The reason for this is that love of God is the soul's health, and the soul does not have full health until love is complete. Sickness is nothing but the lack of health, and when the soul has not even a single degree of love she is dead. But when she possesses some degrees of love of God, no matter how few, she is then alive, yet very weak and infirm because of her little love. In the measure that love increases she will be healthier, and when love is perfect she will have full health.

12. It should be known that love never reaches perfection until the lovers are so alike that one is transfigured in the other. And then the love is in full health. The soul experiences within herself a certain sketch of love, which is the sickness she mentions, and she desires the completion of the sketch of this image, the image of her Bridegroom, the Word, the Son of God, who, as St. Paul says, is the splendor of his glory and the image of his substance [Heb. 1:3]; for this is the image referred to in this verse and into which the soul desires to be transformed through love. As a result she says: For the sickness of love is not cured except by your very presence and image.

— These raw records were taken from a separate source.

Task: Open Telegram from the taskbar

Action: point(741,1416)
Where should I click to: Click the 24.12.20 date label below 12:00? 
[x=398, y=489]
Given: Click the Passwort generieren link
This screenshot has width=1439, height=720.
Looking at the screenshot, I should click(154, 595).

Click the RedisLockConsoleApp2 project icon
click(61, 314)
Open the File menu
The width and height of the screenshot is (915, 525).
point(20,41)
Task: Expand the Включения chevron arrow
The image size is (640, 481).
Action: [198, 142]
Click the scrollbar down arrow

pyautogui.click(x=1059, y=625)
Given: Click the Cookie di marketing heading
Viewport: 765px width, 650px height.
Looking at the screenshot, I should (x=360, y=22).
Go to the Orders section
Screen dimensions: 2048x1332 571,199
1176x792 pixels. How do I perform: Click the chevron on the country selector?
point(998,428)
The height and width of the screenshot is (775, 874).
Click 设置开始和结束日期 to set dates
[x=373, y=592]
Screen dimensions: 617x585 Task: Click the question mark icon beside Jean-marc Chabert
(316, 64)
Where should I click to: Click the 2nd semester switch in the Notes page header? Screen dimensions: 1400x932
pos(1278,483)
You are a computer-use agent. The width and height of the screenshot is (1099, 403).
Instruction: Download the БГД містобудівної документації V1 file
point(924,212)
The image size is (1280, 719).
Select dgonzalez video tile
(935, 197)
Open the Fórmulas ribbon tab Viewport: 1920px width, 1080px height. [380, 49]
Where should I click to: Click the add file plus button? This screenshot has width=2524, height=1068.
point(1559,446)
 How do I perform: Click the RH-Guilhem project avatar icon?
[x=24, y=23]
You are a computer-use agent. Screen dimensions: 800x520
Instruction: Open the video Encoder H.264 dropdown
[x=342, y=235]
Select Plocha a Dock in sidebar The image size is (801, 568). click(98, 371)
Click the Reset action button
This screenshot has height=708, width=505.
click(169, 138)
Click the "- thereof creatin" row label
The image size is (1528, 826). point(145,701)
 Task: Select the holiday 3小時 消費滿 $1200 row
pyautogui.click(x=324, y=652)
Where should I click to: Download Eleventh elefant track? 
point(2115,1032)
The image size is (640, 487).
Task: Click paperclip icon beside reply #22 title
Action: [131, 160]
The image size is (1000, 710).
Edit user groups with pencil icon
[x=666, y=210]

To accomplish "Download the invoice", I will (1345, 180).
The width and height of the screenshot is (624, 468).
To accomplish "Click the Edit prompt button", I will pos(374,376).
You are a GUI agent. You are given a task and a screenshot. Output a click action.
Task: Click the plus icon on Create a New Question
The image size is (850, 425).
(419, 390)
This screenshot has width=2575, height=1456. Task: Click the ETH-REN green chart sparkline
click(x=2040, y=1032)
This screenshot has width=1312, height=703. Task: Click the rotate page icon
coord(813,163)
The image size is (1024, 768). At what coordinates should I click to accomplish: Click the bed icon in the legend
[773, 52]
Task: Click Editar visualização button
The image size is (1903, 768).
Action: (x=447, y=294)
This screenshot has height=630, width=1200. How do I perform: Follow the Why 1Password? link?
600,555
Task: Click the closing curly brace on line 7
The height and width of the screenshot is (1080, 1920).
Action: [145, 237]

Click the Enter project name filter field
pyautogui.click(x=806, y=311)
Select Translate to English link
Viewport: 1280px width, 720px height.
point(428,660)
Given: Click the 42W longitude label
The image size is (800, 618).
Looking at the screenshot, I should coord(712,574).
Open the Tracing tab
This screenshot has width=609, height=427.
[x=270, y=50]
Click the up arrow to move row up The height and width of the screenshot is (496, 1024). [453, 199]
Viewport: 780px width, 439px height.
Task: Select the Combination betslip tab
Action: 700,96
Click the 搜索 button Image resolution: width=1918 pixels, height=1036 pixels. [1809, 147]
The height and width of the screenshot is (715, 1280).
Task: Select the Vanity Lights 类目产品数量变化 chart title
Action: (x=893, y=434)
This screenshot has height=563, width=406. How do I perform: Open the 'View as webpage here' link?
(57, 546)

13. She does well to call imperfect love "sickness," for just as a sick person is too weak for work, so is the soul that is feeble in love too weak to practice heroic virtue.

14. It is also noteworthy that those who feel in themselves the sickness of love, a lack of love, show they have some love, because they are aware of what they lack through what they have. Those who do not feel this sickness show they either have no love or are perfect in love.